Records to process

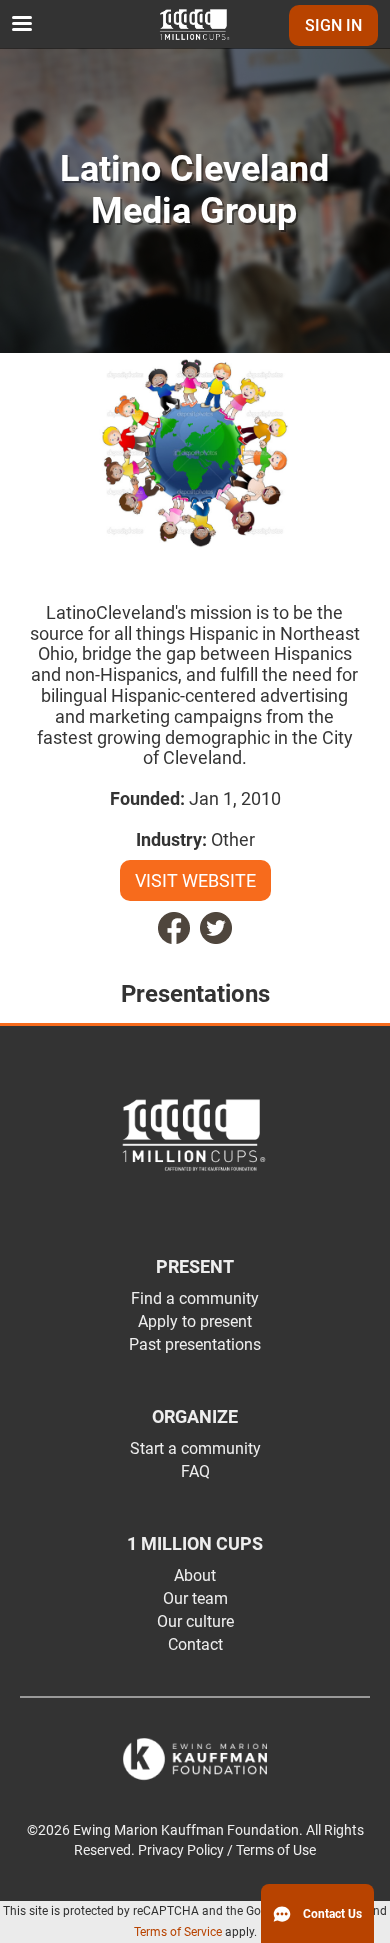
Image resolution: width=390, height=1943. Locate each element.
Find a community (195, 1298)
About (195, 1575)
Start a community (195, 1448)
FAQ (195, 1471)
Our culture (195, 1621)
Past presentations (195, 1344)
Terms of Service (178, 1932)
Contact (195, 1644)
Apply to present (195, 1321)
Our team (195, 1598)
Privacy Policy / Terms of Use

...

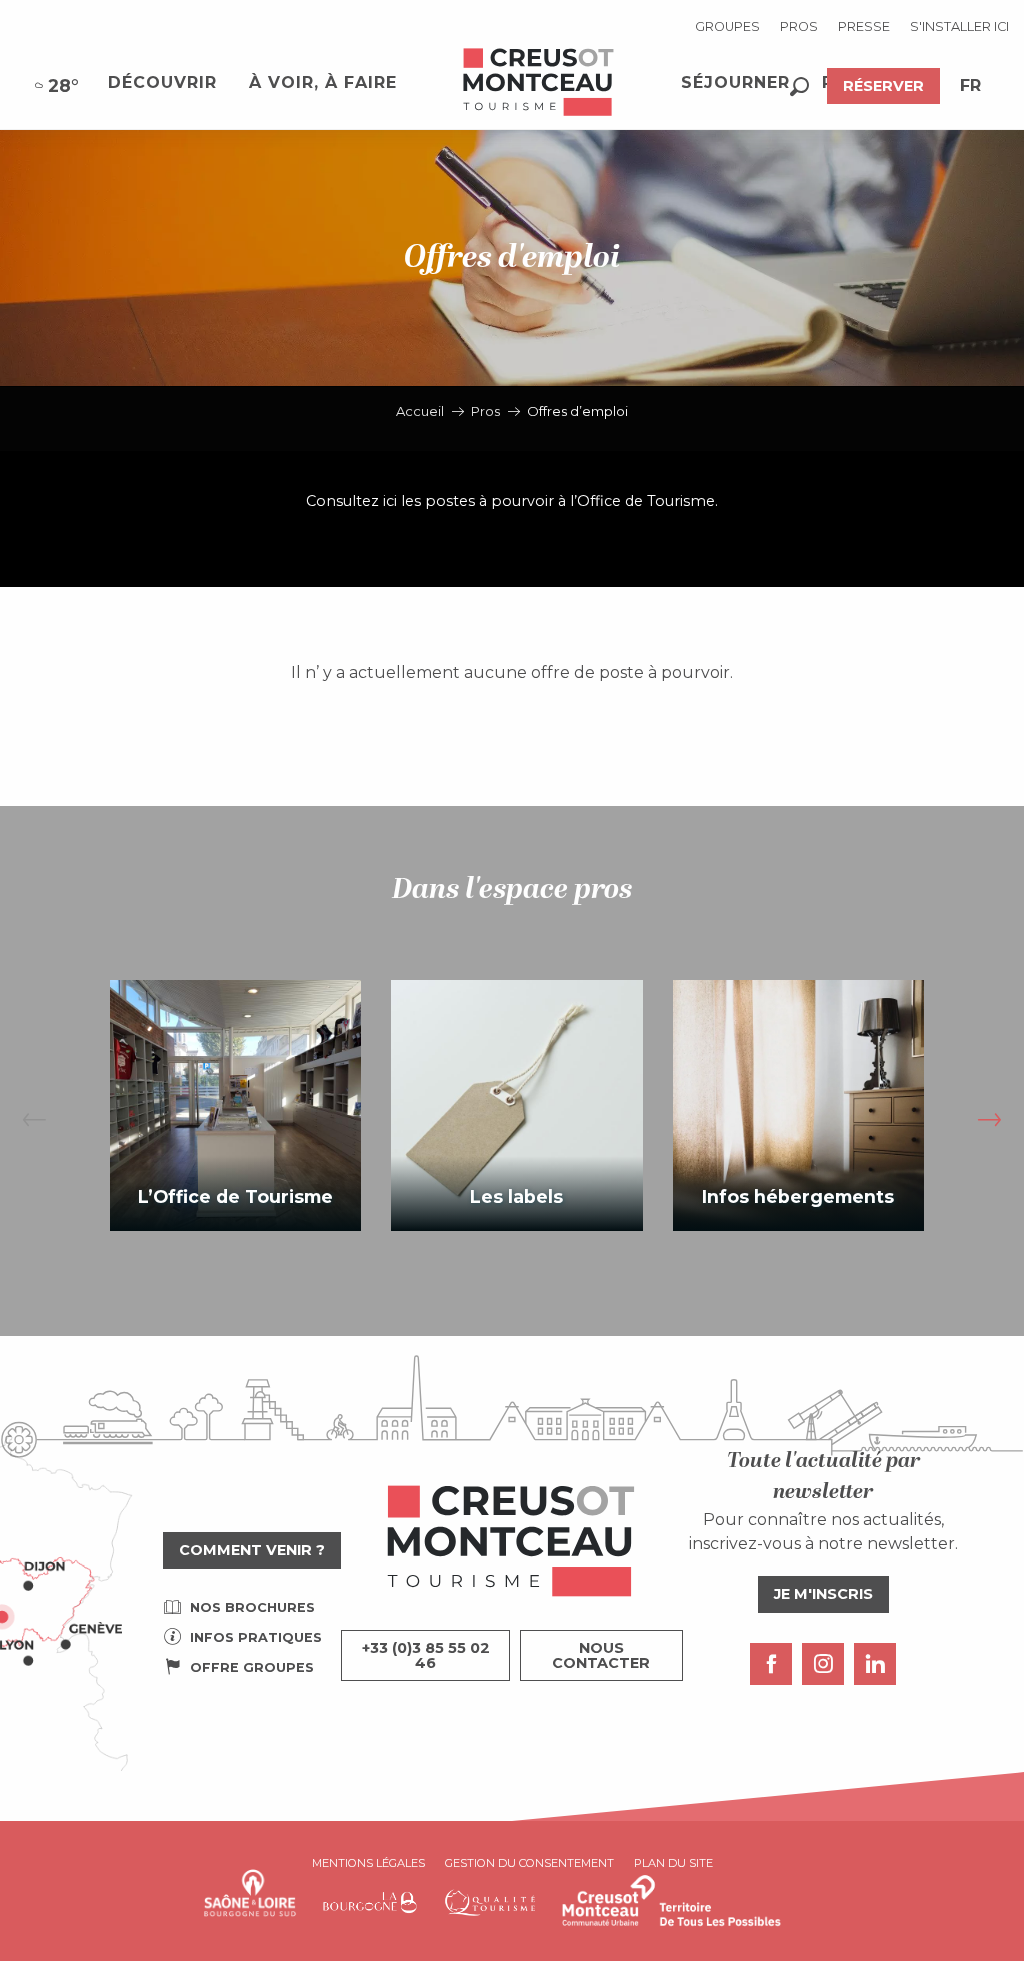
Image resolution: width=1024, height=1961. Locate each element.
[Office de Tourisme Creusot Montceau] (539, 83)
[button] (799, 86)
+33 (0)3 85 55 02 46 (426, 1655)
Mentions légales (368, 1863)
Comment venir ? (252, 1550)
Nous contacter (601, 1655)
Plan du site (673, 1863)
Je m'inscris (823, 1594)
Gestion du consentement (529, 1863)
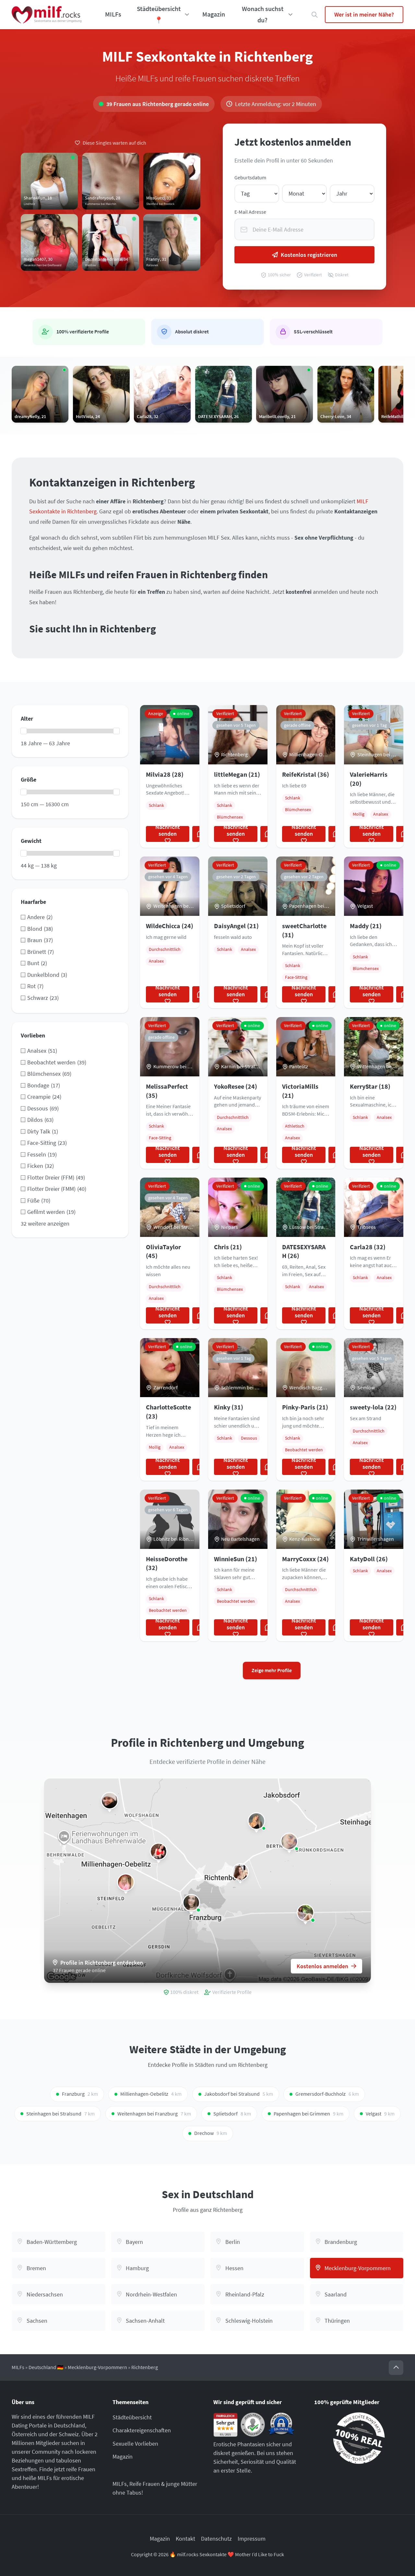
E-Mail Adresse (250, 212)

Required action
Since the pictures are not part of the copy, please transcribe only the lines above from the one with "Je m'inscris (823, 1594)" through the one with "E-Mail Adresse (250, 212)", exactly and with both ends.

Exercise output
Je m'inscris (823, 1594)
Gestion du consentement (529, 1863)
E-Mail Adresse (250, 212)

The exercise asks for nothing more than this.